__DATA SUPPLIED__:

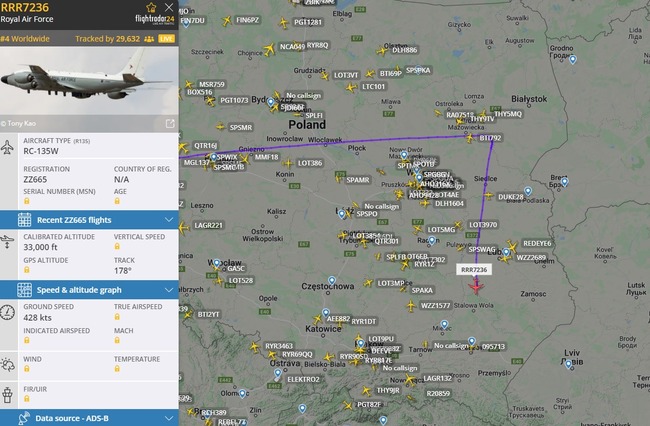Click the locked vertical speed padlock icon

pos(117,247)
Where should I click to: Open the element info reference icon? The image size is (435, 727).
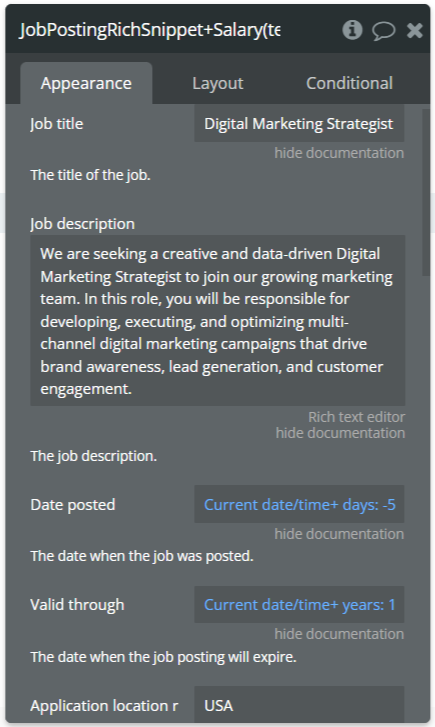point(352,30)
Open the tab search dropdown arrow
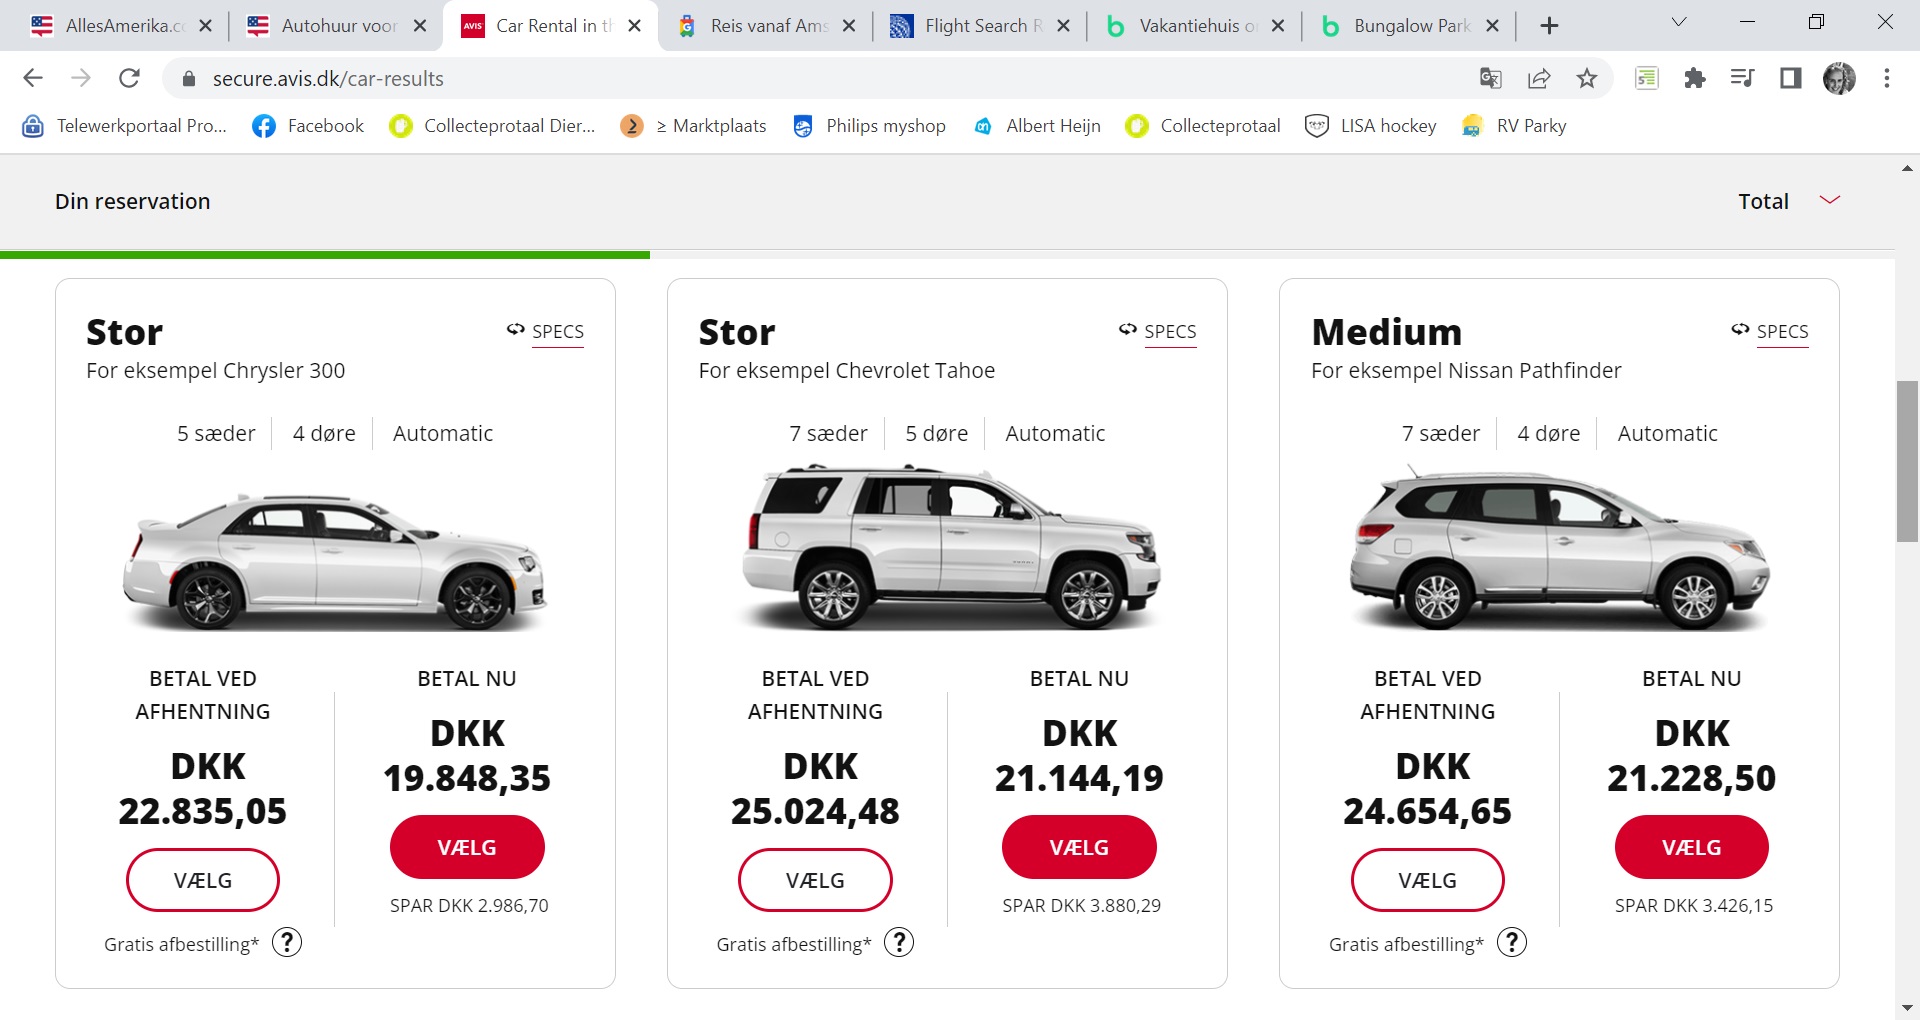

__AIM__: Could you change "Open" to "Select" throughout the entries above and write them out again with nothing else altered and the pictures left out?

__EXERCISE SOLUTION__:
Click the locked vertical speed padlock icon

pos(117,247)
Where should I click to: Select the element info reference icon? The image size is (435, 727).
point(352,30)
Select the tab search dropdown arrow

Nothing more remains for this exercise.